Düstere Geheimnisse am laufenden Band

Ein bisschen Overkill war das schon. Dass Netflix kontinuierlich Zeug um Zeug raushaut, ist zwar nicht außergewöhnlich. Das Geschäftsmodell des Streamingdienstes sieht es schließlich vor, unentwegt aus allen Kanonen zu feuern, irgendetwas davon wird schon treffen. Aber es ist doch auffällig, wenn am selben Tag gleich drei Serien an den Start gehen, die grob im Thrillerbereich angesiedelt sind und mit Mysteryelementen spielen. In Open Your Eyes wacht eine junge Frau in einer dubiosen Pflegeeinrichtung auf und kann sich an nichts mehr erinnern. Post Mortem: In Skarnes stirbt niemand beginnt damit, dass eine für tot erklärte Frau sich als quicklebendig herausstellt, was zu einer Suche nach möglichen Erklärungen führt. Und dann wäre da noch Clickbait, bei dem ein rätselhafter Entführungsfall das Leben einer Familie auf den Kopf stellt.

Die Serie könnten von den dreien auch die populärste sein. Sie ist zumindest die, die sich am leichtesten verkaufen lässt. Der Einstieg etwa ist eine ebenso clevere wie perfide Abwandlung des üblichen Entführungsszenarios. Schon unter normalen Umständen bedeutet dies einen Frontalangriff auf das Nervenkostüm der Beteiligten wie auch des Publikums. Schließlich stehen hier alle unter Zeitdruck, das Entführungsopfer noch rechtzeitig zu finden. Das richtig Gemeine hierbei ist jedoch, wie Clickbait dabei auch noch den Voyeurismus anprangert. Die Leute wollen sehen, worum es in dem Video geht, wollen mitreden können – und tragen damit gleichzeitig dazu bei, dass Nick der Drohung entsprechend sterben müssen. Diese Kritik an der Sensationslust geht dabei noch weiter, zieht die Medien ausdrücklich mit ein. Und eigentlich auch das Netflix-Publikum, das sich hierbei oder mit True Crime Dokus Nervenkitzel nach Hause holt.

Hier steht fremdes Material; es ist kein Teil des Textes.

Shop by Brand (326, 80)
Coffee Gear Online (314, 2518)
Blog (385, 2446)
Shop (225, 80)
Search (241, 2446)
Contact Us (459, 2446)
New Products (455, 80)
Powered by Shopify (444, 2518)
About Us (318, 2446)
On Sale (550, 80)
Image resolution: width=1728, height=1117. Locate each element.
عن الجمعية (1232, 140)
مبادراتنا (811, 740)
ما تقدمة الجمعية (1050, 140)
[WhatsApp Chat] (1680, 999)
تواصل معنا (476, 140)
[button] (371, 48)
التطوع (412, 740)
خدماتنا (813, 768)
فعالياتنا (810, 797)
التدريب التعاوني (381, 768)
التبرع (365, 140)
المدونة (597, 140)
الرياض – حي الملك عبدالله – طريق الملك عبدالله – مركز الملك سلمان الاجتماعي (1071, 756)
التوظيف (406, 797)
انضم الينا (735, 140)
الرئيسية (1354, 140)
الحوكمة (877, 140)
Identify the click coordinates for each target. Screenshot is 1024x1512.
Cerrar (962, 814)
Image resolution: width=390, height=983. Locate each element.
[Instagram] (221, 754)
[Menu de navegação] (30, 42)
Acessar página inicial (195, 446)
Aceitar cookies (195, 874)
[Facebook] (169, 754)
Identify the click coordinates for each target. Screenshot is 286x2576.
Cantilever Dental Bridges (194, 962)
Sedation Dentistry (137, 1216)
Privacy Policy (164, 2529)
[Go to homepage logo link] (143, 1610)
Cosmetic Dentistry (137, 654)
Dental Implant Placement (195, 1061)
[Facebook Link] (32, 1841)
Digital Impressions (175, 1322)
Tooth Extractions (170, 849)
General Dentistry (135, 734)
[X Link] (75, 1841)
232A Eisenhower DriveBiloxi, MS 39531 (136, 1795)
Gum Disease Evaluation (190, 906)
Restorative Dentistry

Gesellschaft an der Oberfläche

Auch an anderen Stellen versucht sich Clickbait an einer Form der gesellschaftlichen Bestandsaufnahme. Vor allem unser Verhalten im Internet und unser Umgang miteinander rücken dabei in den Fokus, verbunden mit der Neigung, uns in der Anonymität des Netzes zu verstellen. Tatsächlich in die Tiefe geht das aber nicht. Auch wenn sich Ansätze finden, mehr zu bieten und relevant sein zu wollen, letzten Endes steht dann doch der reine Unterhaltungsfaktor im Vordergrund. Und das bedeutet: Hier wird alle paar Minuten die Richtung geändert auf der Suche nach der Wahrheit. Da kommen urplötzlich Abgründe zum Vorschein, was vorher als gesichert galt, ist es nun nicht mehr, bis man irgendwann jeden und jede verdächtigt, etwas mit der Sache zu tun zu haben.

Für ein Publikum, das Gefallen an den Serien von Harlan Coben (Safe, Kein Lebenszeichen) gefunden hat, dürfte auch diese ein Fest sein. Hier gibt es Wendungen ohne Ende und noch dazu ein hohes Tempo: Ruhepausen sind Mangelware, die acht Folgen rauschen geradezu an einem vorbei. Gleichzeitig ist Clickbait aber eben auch sehr seicht, vertieft weder die angesprochenen Themen noch die Figuren. Letztere sind nur ein Mittel zum Zweck, verhalten sich so, wie es das Drehbuch erfordert, nicht aus einer psychologischen Begründung heraus.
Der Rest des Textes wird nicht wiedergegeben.